--- Record excerpts ---
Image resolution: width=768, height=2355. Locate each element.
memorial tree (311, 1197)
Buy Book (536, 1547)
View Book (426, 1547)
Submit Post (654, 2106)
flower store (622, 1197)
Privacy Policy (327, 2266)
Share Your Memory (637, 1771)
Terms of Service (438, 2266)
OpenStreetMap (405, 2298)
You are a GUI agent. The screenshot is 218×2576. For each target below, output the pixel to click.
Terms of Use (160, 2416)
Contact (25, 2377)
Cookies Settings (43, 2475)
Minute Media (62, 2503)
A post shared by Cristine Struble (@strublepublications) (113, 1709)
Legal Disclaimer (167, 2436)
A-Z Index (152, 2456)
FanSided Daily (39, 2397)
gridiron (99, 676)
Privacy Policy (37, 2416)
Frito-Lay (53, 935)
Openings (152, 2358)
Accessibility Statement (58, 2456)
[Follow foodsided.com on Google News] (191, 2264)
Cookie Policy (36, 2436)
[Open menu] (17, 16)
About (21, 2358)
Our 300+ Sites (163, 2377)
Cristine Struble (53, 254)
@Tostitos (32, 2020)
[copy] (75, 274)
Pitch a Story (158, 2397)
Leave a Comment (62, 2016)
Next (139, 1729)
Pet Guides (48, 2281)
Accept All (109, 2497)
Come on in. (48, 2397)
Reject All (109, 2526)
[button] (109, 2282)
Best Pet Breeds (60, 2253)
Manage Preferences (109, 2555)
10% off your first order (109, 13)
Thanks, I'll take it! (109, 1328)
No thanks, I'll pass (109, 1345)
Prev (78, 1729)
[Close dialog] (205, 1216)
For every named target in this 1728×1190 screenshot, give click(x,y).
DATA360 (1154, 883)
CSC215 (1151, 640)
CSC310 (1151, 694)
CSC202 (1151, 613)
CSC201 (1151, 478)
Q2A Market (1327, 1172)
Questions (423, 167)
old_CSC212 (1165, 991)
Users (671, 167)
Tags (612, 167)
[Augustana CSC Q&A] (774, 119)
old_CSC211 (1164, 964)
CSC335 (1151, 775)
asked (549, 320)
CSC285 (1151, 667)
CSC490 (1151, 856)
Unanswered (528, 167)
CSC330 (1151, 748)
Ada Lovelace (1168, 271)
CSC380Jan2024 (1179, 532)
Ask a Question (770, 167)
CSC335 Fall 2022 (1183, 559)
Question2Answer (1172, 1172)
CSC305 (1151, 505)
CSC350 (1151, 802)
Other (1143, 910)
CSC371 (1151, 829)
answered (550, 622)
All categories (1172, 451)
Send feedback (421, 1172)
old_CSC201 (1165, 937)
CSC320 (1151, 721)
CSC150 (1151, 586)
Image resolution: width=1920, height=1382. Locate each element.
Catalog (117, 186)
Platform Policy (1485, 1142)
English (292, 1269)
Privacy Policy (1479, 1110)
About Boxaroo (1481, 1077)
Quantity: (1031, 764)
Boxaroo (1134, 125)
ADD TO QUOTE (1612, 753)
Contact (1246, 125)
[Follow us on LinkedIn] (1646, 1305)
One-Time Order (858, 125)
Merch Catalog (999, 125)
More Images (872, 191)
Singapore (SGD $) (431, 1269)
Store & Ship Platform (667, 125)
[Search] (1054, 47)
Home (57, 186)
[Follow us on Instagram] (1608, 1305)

--- Activity ---
In the material above, find the line with "old_CSC212 (1165, 991)"; then copy it and every line after it, exactly, through the end.

--- Result for this exercise ---
old_CSC212 (1165, 991)
Users (671, 167)
Tags (612, 167)
[Augustana CSC Q&A] (774, 119)
old_CSC211 (1164, 964)
CSC335 (1151, 775)
asked (549, 320)
CSC285 (1151, 667)
CSC490 (1151, 856)
Unanswered (528, 167)
CSC330 (1151, 748)
Ada Lovelace (1168, 271)
CSC380Jan2024 (1179, 532)
Ask a Question (770, 167)
CSC335 Fall 2022 (1183, 559)
Question2Answer (1172, 1172)
CSC305 (1151, 505)
CSC350 (1151, 802)
Other (1143, 910)
CSC371 (1151, 829)
answered (550, 622)
All categories (1172, 451)
Send feedback (421, 1172)
old_CSC201 (1165, 937)
CSC320 (1151, 721)
CSC150 (1151, 586)
Image resolution: width=1920, height=1382. Locate each element.
Catalog (117, 186)
Platform Policy (1485, 1142)
English (292, 1269)
Privacy Policy (1479, 1110)
About Boxaroo (1481, 1077)
Quantity: (1031, 764)
Boxaroo (1134, 125)
ADD TO QUOTE (1612, 753)
Contact (1246, 125)
[Follow us on LinkedIn] (1646, 1305)
One-Time Order (858, 125)
Merch Catalog (999, 125)
More Images (872, 191)
Singapore (SGD $) (431, 1269)
Store & Ship Platform (667, 125)
[Search] (1054, 47)
Home (57, 186)
[Follow us on Instagram] (1608, 1305)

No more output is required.